THE TASK >> Every line of the material that includes the word "previous" is to be shown.

DATA SHOWN >>
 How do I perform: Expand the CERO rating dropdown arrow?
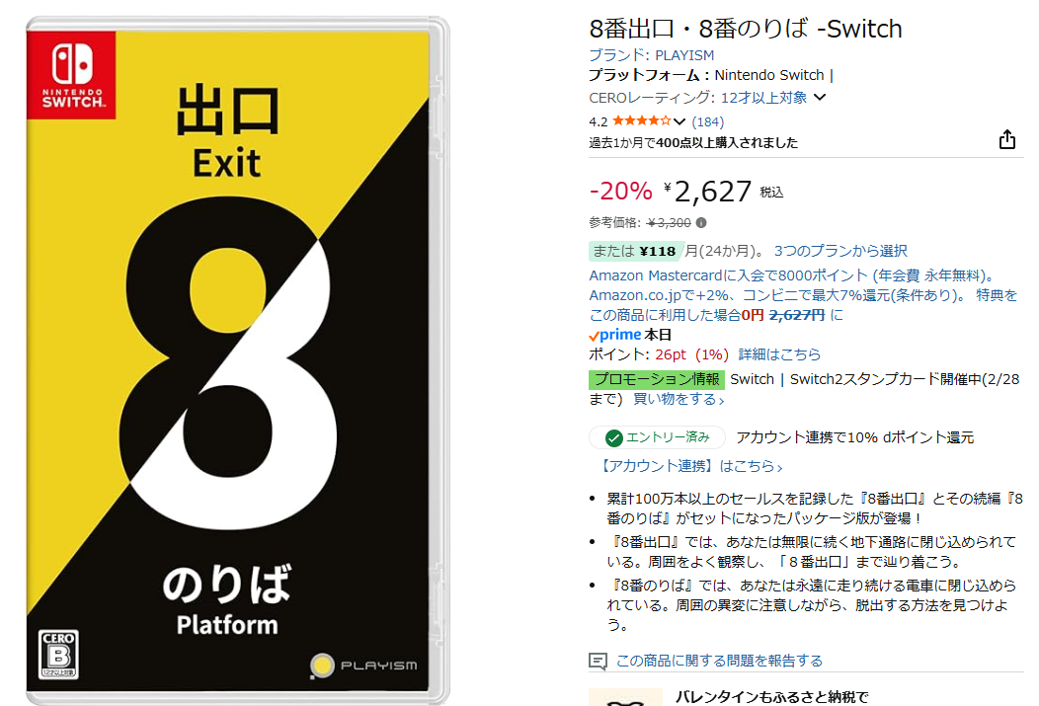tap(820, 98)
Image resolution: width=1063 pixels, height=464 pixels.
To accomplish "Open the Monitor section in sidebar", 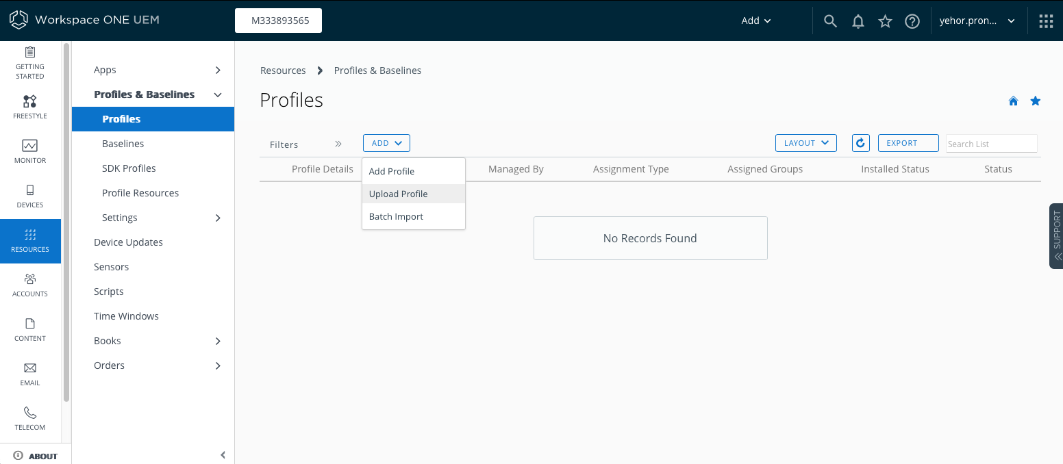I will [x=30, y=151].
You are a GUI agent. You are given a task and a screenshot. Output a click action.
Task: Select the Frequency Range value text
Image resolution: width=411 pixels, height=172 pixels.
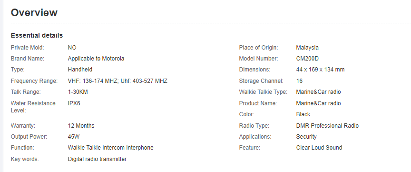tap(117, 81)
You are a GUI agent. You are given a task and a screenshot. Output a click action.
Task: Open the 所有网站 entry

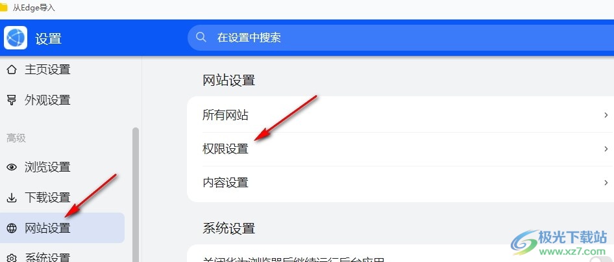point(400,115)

* * *

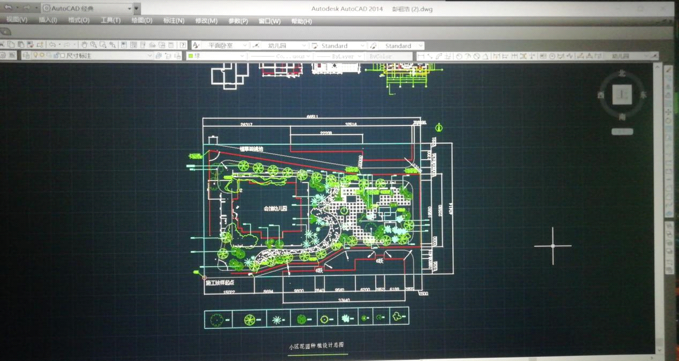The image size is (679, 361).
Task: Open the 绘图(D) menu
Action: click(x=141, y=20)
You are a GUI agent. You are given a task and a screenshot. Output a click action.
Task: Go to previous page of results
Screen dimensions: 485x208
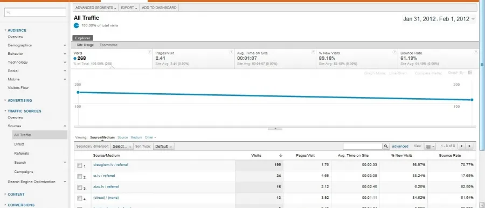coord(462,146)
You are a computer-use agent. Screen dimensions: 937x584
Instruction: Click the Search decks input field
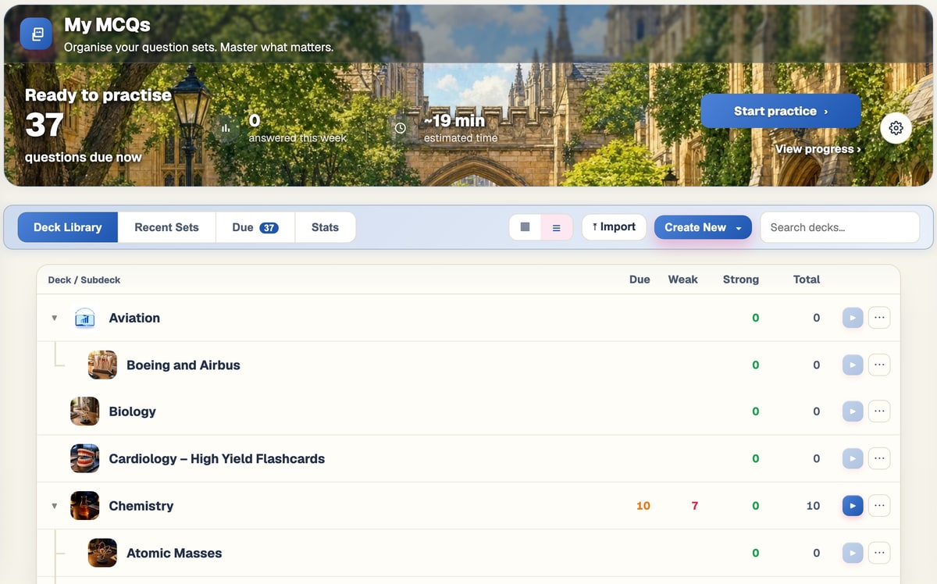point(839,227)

...

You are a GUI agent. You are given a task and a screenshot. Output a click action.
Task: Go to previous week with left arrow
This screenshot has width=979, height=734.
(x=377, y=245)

ANSWER SECTION >>
Task: Go to previous page of results
Task: Go to previous week with left arrow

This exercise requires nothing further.